[[ Records provided, beginning ]]

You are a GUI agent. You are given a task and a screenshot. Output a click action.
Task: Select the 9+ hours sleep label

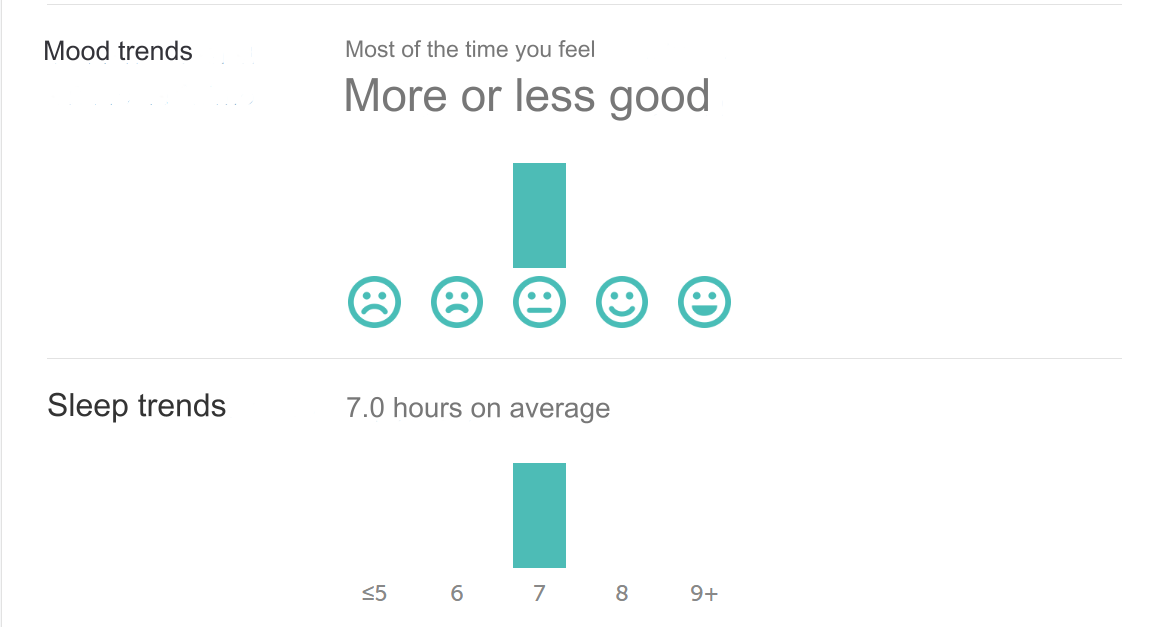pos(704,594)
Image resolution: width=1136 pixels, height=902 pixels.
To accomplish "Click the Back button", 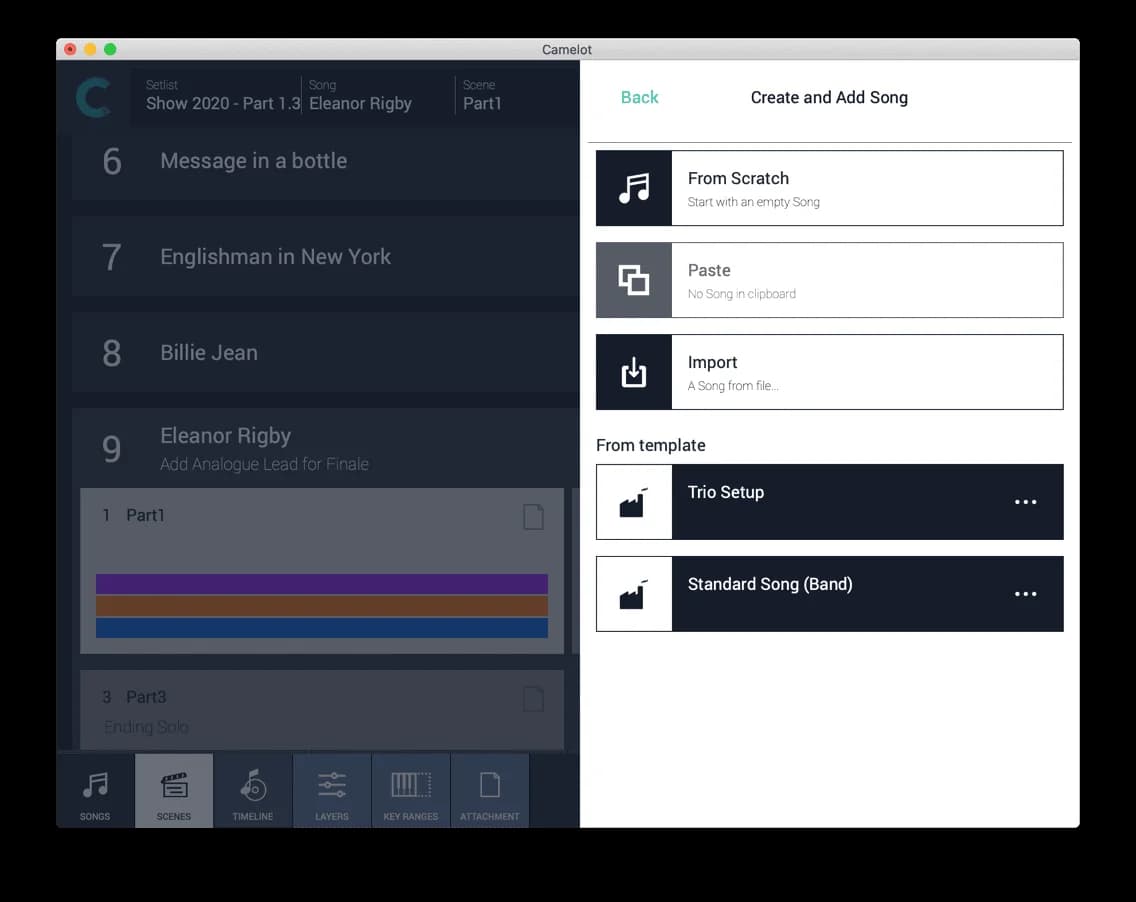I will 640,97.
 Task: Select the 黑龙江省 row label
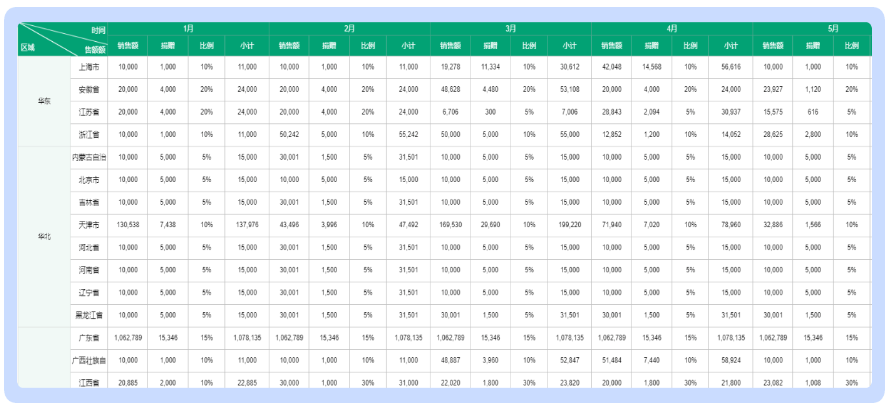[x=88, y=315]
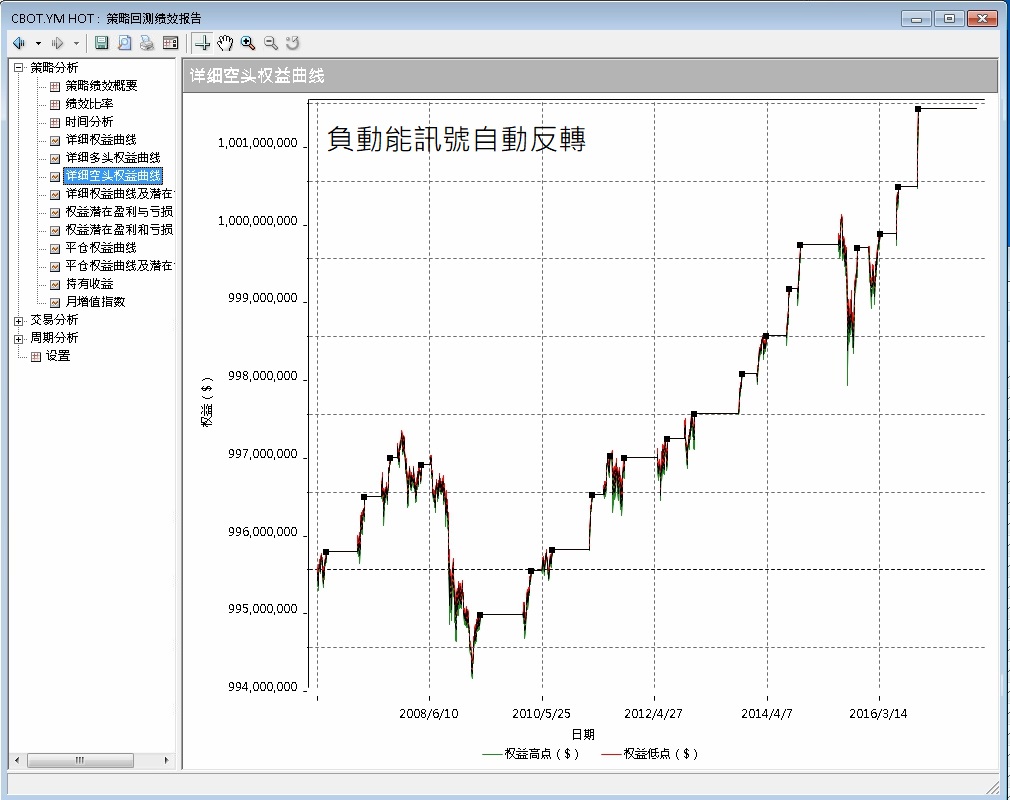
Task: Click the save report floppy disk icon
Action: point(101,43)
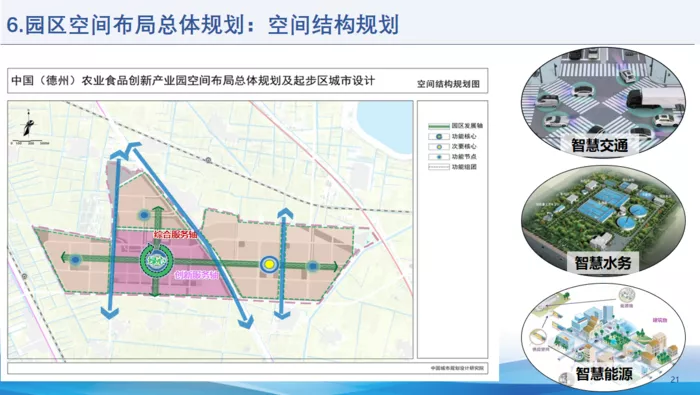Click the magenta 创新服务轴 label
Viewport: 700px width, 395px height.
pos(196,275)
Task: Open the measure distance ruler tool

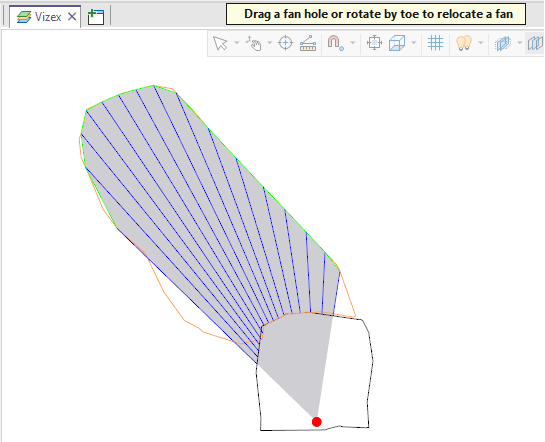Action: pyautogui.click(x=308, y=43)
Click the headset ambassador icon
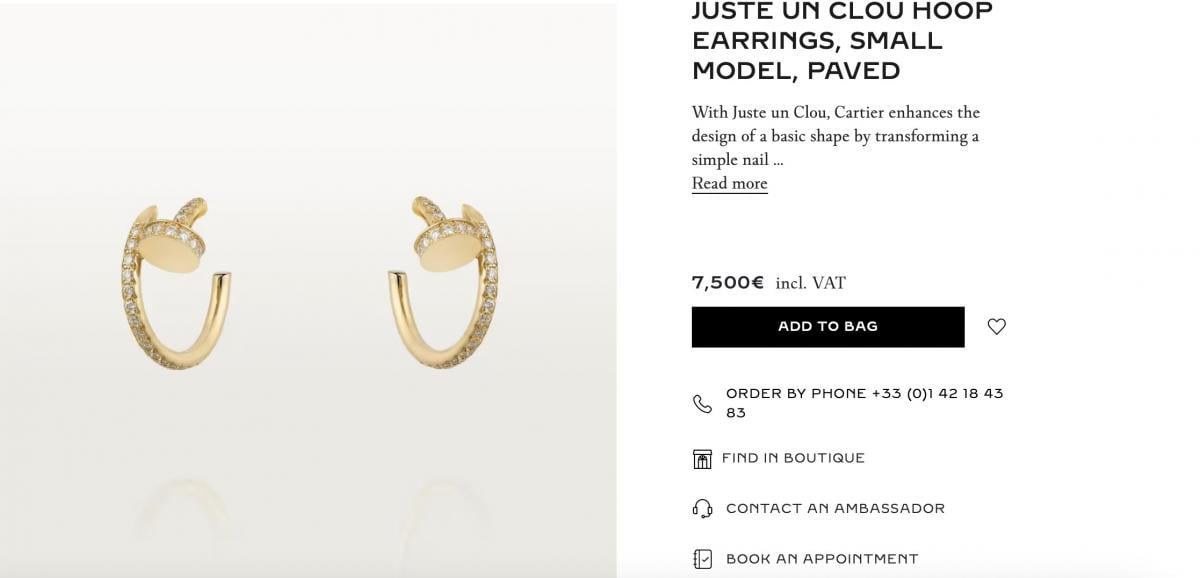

[[ Records provided, end ]]

What to do ::
Reproduce the lines from the one with "Task: Select the 黑龙江省 row label" through the end of the data, keeping both end lines, adding nothing, and dropping any pictures.

Output for this task ::
 Task: Select the 黑龙江省 row label
[x=88, y=315]
Task: Click the save report floppy disk icon
Action: point(101,43)
Click the magenta 创新服务轴 label
Viewport: 700px width, 395px height.
pos(196,275)
Task: Open the measure distance ruler tool

Action: pyautogui.click(x=308, y=43)
Click the headset ambassador icon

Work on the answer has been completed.